L’été touche à sa fin. Avec la rentrée, les amours de vacances comme les feuilles mortes se ramassent à la pelle. Septembre s’annonce bien triste. Et pourtant, une joie manifeste règne en ville. Vous les avez vus fiers comme Artaban porter leurs couleurs ; ou entendus leurs chansons de carabins et leurs refrains paillards. Pas de doute, les bacchanales étudiantes sont de retour ! Avec leur lot de bêtises et de calembredaines, cette année s’annonce chargée pour des parents inquiets et des étudiants peu assidus. Mais quel rapport existe-t-il entre les fredaines estudiantines et le sujet qui nous occupe, l’entrepreneuriat ? C’est que la fête n’est pas exempte des transformations digitales et numériques qui affectent notre société. Les entrepreneurs, les protagonistes de cette chronique, s’occupent aussi de « disrupter » les pratiques des événements nocturnes et festifs.

En deux mots : La Reine de la nuit.

 

 

Notre héros du jour est une héroïne, Charline Broche, la co-fondatrice d’Eyenight. Avec Guillaume Bailly-Salins et du haut de leurs 20 ans, ils ont réussi à faire de ce qui n’était qu’un projet académique une véritable entreprise. Lancée en 2014, Eyenight propose aux professionnels de l’événementiel festif et nocturne une solution de billetterie en ligne et d’encaissement cashless ainsi que des services de marketing, de communication et de prestations informatiques

Une autre plateforme est dédiée aux aventuriers nocturnes : elle permet de trouver un événement, de réserver et payer en ligne entrées et consommations, et de voir qui participe. Installée en Auvergne Rhône-Alpes, région dans laquelle Eyenight vend plus de 2 000 billets par mois en moyenne, la startup a acquis assez de notoriété pour vouloir s’étendre à l’échelle nationale et internationale.

Le problème.
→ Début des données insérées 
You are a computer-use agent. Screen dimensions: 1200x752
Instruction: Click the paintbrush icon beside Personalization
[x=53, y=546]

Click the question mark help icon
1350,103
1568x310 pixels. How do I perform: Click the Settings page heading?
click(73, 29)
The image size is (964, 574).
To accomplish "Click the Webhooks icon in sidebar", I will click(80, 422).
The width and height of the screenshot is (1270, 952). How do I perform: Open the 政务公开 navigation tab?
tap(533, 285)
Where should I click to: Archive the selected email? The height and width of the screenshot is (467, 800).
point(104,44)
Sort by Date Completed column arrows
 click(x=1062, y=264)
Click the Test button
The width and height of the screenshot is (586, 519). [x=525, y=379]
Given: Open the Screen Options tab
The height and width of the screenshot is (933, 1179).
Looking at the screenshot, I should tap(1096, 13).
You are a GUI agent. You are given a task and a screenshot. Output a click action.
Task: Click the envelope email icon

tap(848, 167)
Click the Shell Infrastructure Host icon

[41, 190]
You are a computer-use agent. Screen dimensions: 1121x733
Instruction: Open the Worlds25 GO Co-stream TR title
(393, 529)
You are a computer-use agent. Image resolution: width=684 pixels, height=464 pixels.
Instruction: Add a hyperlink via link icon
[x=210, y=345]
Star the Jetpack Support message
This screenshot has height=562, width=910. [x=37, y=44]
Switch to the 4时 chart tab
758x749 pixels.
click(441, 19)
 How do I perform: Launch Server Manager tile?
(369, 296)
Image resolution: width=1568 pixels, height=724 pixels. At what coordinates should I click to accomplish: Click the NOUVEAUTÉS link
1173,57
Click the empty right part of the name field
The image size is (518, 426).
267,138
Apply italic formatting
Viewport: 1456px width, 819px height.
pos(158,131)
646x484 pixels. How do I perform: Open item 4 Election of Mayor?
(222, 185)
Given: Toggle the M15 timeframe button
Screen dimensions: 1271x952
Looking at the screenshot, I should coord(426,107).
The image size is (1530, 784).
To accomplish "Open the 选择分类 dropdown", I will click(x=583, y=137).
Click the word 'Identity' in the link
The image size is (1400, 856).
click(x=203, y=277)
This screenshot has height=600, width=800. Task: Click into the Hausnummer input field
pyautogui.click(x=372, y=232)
L’argent liquide nuit gravement à la fête. A consommer avec modération.

Eyenight, c’est avant tout l’histoire d’étudiants en « galère ». Charline et Guillaume en deuxième année de DUT n’ont plus de projet de fin d’études. Celui qui leur avait été assigné est annulé. Résultat, la validation de leur année est compromise. En dernière recours, ils jettent leur dévolu sur ce qu’ils connaissent le mieux : les soirées du Bureau des Étudiants (BDE). Leur expérience de première main les met dans une position privilégiée pour en finir avec les longues files d’attente, la perte de ticket, le manque d’information et les difficultés de paiement.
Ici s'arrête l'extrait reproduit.